Josh Kaufman and Tim Ferriss are two lifestyle designers  who probably get closer to what I am aiming at. What worries me with goals of being world class is that whether you succeed or not is defined by something external. How well are others doing? It is one of the biggest risks in investment management. People are very happy with 10% returns when everyone else has lost 10%, but upset with the same 10% when everyone else gets 20%. They do silly things because they get upset when they underperform and so keep switching.  Josh and Tim focus on the early stages. How do you get competent and how do you cut out the noise and do the stuff that matters first? This is more focused on your own performance than being world class. How do you get to the juice?

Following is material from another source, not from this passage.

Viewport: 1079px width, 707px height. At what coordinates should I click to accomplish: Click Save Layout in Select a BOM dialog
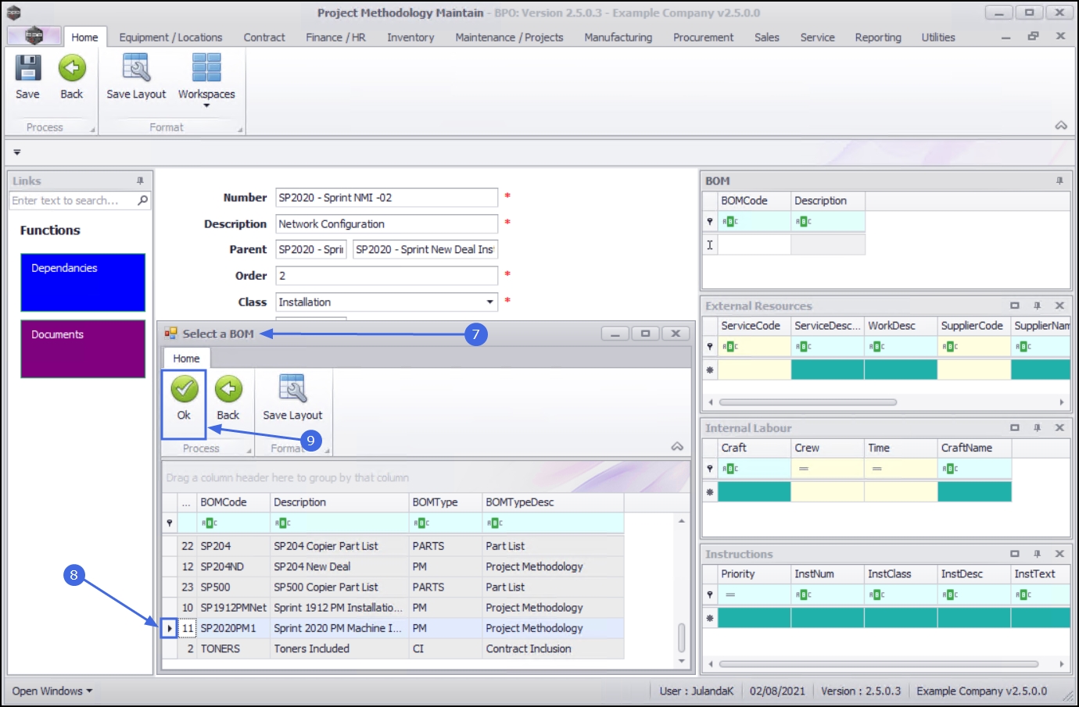(292, 389)
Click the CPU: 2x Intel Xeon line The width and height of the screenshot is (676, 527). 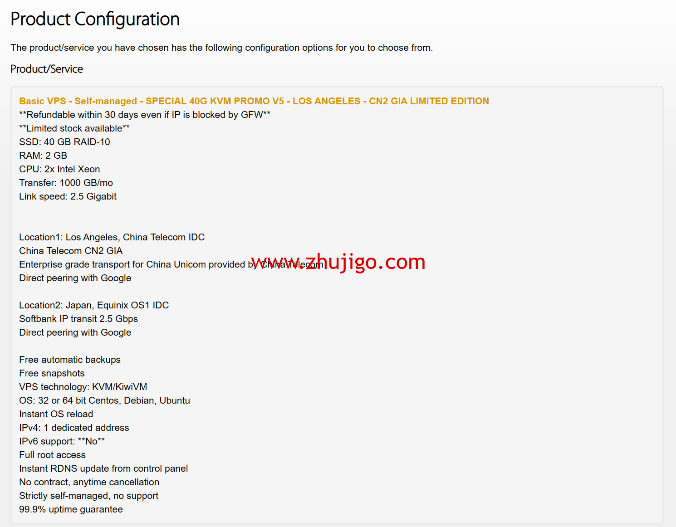click(x=59, y=169)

I thought I had come up with a cunning idea with 'The First 100 hours' then discovered Josh's book. He does have a slightly different focus. 100 hours is chunky. It is about the length I spent studying some of the key subjects in my degree. My approach to studying was rather structured so I knew how long I had spent. 100 hours is enough to do something reasonably significant. It took me about 100 hours to feel comfortable touch typing, for example. It is also short enough that someone who is doing a full time job can play too. You could commit to doing 5 hours a week (say three nights a week and two hours on one of the weekend days) for 5 months. You can also power through something in a focussed week of holiday. In my dream world, you will take up your own 100 hour projects and write to me about it. That way, we can find out about the obstacles various people have in taking up new things that could be a source of tremendous pleasure.

The actual timing (100 hours) is less important to me than the art of trying new things. What are the barriers? Is there something you say you can't do that you haven't actually tried to do? If the relatively small commitment of 100 hours could get you there, would you do it?